There is a lot of confusion around Capital Allowances, with many business executives still unaware of what qualifies and how to claim this potentially valuable tax relief.
A quarter of companies that own commercial property are not even aware they can claim them, according to our own research.
Since the average Capital Allowance claim is worth £48,000 per year, these companies are missing out on a major revenue boost.
This widespread lack of knowledge exists despite the fact that Capital Allowances are probably the oldest tax relief out there, with some form of it available in the UK for more than a century.
How is it that after more than 100 years businesses still find it difficult to get to grips with this outwardly straight forward tax reward?
The answer is that unfortunately it is complex and, at times, downright confusing. While any accountant will have a basic understanding of Capital Allowances, most lack the detailed knowledge needed to ensure clients are claiming everything they could.
So first, what are Capital Allowances?
Capital Allowances tax relief offsets the hidden expenditure in your commercial property against your tax bill. Any UK taxpayer who owns commercial property, personally or through a limited company, may be eligible to claim Capital Allowances tax relief, which was created by HMRC to incentivise greater investment in commercial property.
It usually applies to spending on permanent fixtures within the building such as air conditioning, electrics, heating and lighting but in some cases can even extend to windows or project management costs.
These costs can be deducted from your profit, therefore reducing your tax bill.
This sounds straightforward enough. However, the eligibility and value of the claim depends on multiple criteria and this is where things get complicated. The tax law on what does and does not qualify is complex and constantly being tweaked and updated. And Capital Allowances come in different forms, all of which work in different ways.
Types of Capital Allowances:
Annual investment allowance (AIA)
Often confused with Capital Allowance relief itself, AIA is actually just one form of this tax break, which enables companies to offset the full cost of most plant and machinery items against their profits in the year during which the expense was incurred. It is the most valuable form of Capital Allowance.
AIA is available for virtually all plant and machinery used in a business such as general equipment, computers, vans as well as some fixtures such as fitted kitchen units. It can also be claimed on alterations made to install plant and machinery and the costs associated with demolishing and removing them.
Cars are not included under AIA. Nor are items which were originally purchased for another reason before they were used in a business or items given to a business.
The government is constantly altering the annual limit for AIA claims — it has changed several times in the last 10 years — so always check this with HMRC.
The AIA limit has been temporarily hiked from £200,000 to £1million between 1 January 2019 and 31 December 2020. This was a clear move to incentivise UK businesses to invest now rather than hold off on major capital outlays due to the current political uncertainty, and thus boost dwindling business spending.

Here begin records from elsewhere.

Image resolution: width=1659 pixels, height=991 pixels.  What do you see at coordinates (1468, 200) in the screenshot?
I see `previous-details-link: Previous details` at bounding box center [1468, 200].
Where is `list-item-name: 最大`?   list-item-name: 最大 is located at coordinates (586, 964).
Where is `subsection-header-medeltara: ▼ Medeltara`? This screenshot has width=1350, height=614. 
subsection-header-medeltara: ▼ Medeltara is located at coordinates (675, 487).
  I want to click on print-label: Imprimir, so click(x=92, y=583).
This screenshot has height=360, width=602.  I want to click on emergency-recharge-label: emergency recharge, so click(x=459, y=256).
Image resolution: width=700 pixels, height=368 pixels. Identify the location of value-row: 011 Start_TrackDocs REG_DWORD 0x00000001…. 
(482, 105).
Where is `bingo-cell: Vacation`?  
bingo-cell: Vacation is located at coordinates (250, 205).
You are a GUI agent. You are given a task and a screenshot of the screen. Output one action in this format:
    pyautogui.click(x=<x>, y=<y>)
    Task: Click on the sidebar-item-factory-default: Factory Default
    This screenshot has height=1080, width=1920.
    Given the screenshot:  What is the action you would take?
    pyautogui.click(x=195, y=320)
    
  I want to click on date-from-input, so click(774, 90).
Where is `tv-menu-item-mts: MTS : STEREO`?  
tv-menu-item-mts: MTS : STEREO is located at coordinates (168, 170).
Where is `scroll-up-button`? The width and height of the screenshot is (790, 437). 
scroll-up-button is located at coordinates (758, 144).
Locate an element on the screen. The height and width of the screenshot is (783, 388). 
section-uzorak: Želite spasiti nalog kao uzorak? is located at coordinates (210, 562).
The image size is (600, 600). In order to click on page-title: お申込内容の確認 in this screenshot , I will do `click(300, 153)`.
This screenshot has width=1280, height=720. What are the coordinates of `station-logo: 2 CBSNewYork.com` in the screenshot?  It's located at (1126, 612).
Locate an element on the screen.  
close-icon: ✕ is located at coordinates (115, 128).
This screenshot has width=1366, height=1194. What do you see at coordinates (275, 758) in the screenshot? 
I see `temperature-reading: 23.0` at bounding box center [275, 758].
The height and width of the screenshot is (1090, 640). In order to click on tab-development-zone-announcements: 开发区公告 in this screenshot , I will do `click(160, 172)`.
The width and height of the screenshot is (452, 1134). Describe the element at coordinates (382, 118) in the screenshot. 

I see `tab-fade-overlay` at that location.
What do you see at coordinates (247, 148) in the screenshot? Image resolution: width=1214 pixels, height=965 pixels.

As the most valuable form of capital allowance, it is worth ensuring that every single item that can be categorised under AIA is accounted for. Often many things are missed because no-one has realised they qualify. Done properly, this usually requires a detailed survey of your commercial property and inventory by someone with an extensive experience of AIA eligibility.
Writing down allowances
If a business exceeds the AIA annual limit or has items that fall outside of AIA, it can claim writing down allowances. These allow the business to deduct a percentage of the value of an item from their profits each year.
The percentage value that can be deducted varies with different items between 18% and 8%. For cars, the rate is dictated by their CO2 emissions. Again, correctly pooling items to ensure you are maximising your claim potential requires experience.
First year allowances
This type of Capital Allowance can be claimed alongside AIA and does not count towards a business’s AIA limit.
First year allowances can be claimed on certain low CO2 emission cars, energy and water saving equipment, gas, biogas and hydrogen refuelling equipment as well as zero emission goods vehicles.
If a company doesn’t claim all the first year allowances it is entitled to, it can claim part of the cost in the next accounting period using writing down allowances.
With different types of allowance relating to a wide range of items and accounting periods, it is not surprising many business executives get confused. It is the job of accountants to guide them through this tricky process but even accountants may not have much experience of such tax claims.
The most common issue is accountants vastly under claiming for businesses due to a lack of time to properly assess the company’s eligible assets and limited understanding of the system.
We did some research last year which showed business executives underestimated the average value of a Capital Allowances claim by nearly £20,000.
As an example, we recently undertook a review of the Capital Allowances entitlements for the landlord of our new office near Manchester and we were able to identify £85,400 of unclaimed Capital Allowances.
This is because, while accountants will claim for businesses on everyday expenses and purchases like chairs, tables and computer equipment, the majority lack the training to dig deeper.
A full on-site survey is only effective when paired with a full understanding of what HMRC says does and does not qualify under certain stated categories,
So a whole new skillset is needed to accurately assess a commercial property’s cost and place values on the qualifying plant and machinery within, from air conditioning to plumbing.
This is where accountants can benefit their clients by working in partnership with experts in Capital Allowances or by training themselves to gain much greater knowledge in this field.
With about two thirds of companies we work with owning commercial property, it’s knowledge worth having.